━━━ Source material

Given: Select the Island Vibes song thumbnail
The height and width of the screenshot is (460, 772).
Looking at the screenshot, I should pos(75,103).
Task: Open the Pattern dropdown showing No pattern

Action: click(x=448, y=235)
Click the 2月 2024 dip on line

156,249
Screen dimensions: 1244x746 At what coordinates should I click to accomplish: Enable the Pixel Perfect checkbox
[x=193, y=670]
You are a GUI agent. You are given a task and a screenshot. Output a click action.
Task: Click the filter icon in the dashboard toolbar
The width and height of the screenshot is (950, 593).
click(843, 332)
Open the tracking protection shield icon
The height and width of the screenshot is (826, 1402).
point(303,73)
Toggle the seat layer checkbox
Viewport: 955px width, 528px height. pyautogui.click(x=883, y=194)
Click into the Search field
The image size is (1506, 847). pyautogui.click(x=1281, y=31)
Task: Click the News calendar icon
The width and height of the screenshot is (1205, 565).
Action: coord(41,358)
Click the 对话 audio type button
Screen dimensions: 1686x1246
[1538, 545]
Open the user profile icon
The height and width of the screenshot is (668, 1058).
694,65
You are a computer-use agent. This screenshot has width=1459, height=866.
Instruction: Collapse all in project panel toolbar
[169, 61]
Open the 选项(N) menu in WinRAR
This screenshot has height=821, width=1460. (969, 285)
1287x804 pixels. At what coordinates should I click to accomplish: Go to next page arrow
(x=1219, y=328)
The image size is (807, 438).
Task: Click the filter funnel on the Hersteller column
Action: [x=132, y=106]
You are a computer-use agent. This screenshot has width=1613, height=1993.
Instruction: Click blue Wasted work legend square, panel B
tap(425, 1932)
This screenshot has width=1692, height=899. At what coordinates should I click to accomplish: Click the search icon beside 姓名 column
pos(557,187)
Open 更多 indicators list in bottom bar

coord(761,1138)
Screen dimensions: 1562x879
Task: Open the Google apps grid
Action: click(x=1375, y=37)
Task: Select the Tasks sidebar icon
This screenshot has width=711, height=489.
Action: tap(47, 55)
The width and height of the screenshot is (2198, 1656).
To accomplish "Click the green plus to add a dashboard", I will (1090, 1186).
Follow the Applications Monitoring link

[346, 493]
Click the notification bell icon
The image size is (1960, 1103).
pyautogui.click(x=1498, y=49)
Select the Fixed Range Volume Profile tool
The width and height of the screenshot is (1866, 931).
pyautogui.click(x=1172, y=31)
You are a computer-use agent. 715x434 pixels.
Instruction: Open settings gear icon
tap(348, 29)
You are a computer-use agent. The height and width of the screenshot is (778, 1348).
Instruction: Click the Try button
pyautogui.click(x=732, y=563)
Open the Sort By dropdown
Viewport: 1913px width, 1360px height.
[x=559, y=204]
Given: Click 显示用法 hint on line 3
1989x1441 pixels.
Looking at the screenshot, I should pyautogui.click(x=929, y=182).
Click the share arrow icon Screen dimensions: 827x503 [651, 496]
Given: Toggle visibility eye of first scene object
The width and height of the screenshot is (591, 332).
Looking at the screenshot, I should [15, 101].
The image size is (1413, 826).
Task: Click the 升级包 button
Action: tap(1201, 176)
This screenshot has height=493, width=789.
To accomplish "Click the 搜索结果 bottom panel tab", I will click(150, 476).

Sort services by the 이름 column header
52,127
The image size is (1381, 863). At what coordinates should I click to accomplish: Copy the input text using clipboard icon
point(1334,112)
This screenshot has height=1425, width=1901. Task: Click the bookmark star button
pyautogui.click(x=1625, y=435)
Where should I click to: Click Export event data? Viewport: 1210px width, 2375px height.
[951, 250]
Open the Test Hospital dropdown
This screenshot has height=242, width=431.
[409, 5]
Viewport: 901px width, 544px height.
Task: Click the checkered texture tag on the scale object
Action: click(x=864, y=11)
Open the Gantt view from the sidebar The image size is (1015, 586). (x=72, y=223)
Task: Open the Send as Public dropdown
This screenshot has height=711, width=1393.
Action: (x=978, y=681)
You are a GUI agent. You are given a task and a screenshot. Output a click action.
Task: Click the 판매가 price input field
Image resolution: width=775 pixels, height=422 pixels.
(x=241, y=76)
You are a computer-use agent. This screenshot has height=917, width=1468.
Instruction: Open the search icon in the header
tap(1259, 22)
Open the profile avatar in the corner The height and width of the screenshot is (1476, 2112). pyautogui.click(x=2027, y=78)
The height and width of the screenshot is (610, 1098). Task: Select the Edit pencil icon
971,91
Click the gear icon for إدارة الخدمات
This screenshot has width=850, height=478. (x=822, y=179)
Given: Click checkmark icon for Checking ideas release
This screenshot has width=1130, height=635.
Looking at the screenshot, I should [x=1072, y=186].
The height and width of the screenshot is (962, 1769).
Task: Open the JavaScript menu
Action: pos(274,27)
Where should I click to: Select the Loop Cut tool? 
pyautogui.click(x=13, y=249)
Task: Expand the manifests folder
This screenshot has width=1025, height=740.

━━━━━━

_Assignment_:
Down to the last line, repeat the data exactly.

_Response box_:
Given: Select the Island Vibes song thumbnail
The height and width of the screenshot is (460, 772).
Looking at the screenshot, I should pos(75,103).
Task: Open the Pattern dropdown showing No pattern

Action: click(x=448, y=235)
Click the 2月 2024 dip on line

156,249
Screen dimensions: 1244x746 At what coordinates should I click to accomplish: Enable the Pixel Perfect checkbox
[x=193, y=670]
You are a GUI agent. You are given a task and a screenshot. Output a click action.
Task: Click the filter icon in the dashboard toolbar
The width and height of the screenshot is (950, 593).
click(843, 332)
Open the tracking protection shield icon
The height and width of the screenshot is (826, 1402).
point(303,73)
Toggle the seat layer checkbox
Viewport: 955px width, 528px height. pyautogui.click(x=883, y=194)
Click into the Search field
The image size is (1506, 847). pyautogui.click(x=1281, y=31)
Task: Click the News calendar icon
The width and height of the screenshot is (1205, 565).
Action: coord(41,358)
Click the 对话 audio type button
Screen dimensions: 1686x1246
[1538, 545]
Open the user profile icon
The height and width of the screenshot is (668, 1058).
694,65
You are a computer-use agent. This screenshot has width=1459, height=866.
Instruction: Collapse all in project panel toolbar
[169, 61]
Open the 选项(N) menu in WinRAR
This screenshot has height=821, width=1460. (969, 285)
1287x804 pixels. At what coordinates should I click to accomplish: Go to next page arrow
(x=1219, y=328)
The image size is (807, 438).
Task: Click the filter funnel on the Hersteller column
Action: [x=132, y=106]
You are a computer-use agent. This screenshot has width=1613, height=1993.
Instruction: Click blue Wasted work legend square, panel B
tap(425, 1932)
This screenshot has width=1692, height=899. At what coordinates should I click to accomplish: Click the search icon beside 姓名 column
pos(557,187)
Open 更多 indicators list in bottom bar

coord(761,1138)
Screen dimensions: 1562x879
Task: Open the Google apps grid
Action: click(x=1375, y=37)
Task: Select the Tasks sidebar icon
This screenshot has width=711, height=489.
Action: tap(47, 55)
The width and height of the screenshot is (2198, 1656).
To accomplish "Click the green plus to add a dashboard", I will (1090, 1186).
Follow the Applications Monitoring link

[346, 493]
Click the notification bell icon
The image size is (1960, 1103).
pyautogui.click(x=1498, y=49)
Select the Fixed Range Volume Profile tool
The width and height of the screenshot is (1866, 931).
pyautogui.click(x=1172, y=31)
You are a computer-use agent. 715x434 pixels.
Instruction: Open settings gear icon
tap(348, 29)
You are a computer-use agent. The height and width of the screenshot is (778, 1348).
Instruction: Click the Try button
pyautogui.click(x=732, y=563)
Open the Sort By dropdown
Viewport: 1913px width, 1360px height.
[x=559, y=204]
Given: Click 显示用法 hint on line 3
1989x1441 pixels.
Looking at the screenshot, I should pyautogui.click(x=929, y=182).
Click the share arrow icon Screen dimensions: 827x503 [651, 496]
Given: Toggle visibility eye of first scene object
The width and height of the screenshot is (591, 332).
Looking at the screenshot, I should [15, 101].
The image size is (1413, 826).
Task: Click the 升级包 button
Action: tap(1201, 176)
This screenshot has height=493, width=789.
To accomplish "Click the 搜索结果 bottom panel tab", I will click(150, 476).

Sort services by the 이름 column header
52,127
The image size is (1381, 863). At what coordinates should I click to accomplish: Copy the input text using clipboard icon
point(1334,112)
This screenshot has height=1425, width=1901. Task: Click the bookmark star button
pyautogui.click(x=1625, y=435)
Where should I click to: Click Export event data? Viewport: 1210px width, 2375px height.
[951, 250]
Open the Test Hospital dropdown
This screenshot has height=242, width=431.
[409, 5]
Viewport: 901px width, 544px height.
Task: Click the checkered texture tag on the scale object
Action: click(x=864, y=11)
Open the Gantt view from the sidebar The image size is (1015, 586). (x=72, y=223)
Task: Open the Send as Public dropdown
This screenshot has height=711, width=1393.
Action: (x=978, y=681)
You are a GUI agent. You are given a task and a screenshot. Output a click action.
Task: Click the 판매가 price input field
Image resolution: width=775 pixels, height=422 pixels.
(x=241, y=76)
You are a computer-use agent. This screenshot has height=917, width=1468.
Instruction: Open the search icon in the header
tap(1259, 22)
Open the profile avatar in the corner The height and width of the screenshot is (1476, 2112). pyautogui.click(x=2027, y=78)
The height and width of the screenshot is (610, 1098). Task: Select the Edit pencil icon
971,91
Click the gear icon for إدارة الخدمات
This screenshot has width=850, height=478. (x=822, y=179)
Given: Click checkmark icon for Checking ideas release
This screenshot has width=1130, height=635.
Looking at the screenshot, I should [x=1072, y=186].
The height and width of the screenshot is (962, 1769).
Task: Open the JavaScript menu
Action: pos(274,27)
Where should I click to: Select the Loop Cut tool? 
pyautogui.click(x=13, y=249)
Task: Expand the manifests folder
This screenshot has width=1025, height=740.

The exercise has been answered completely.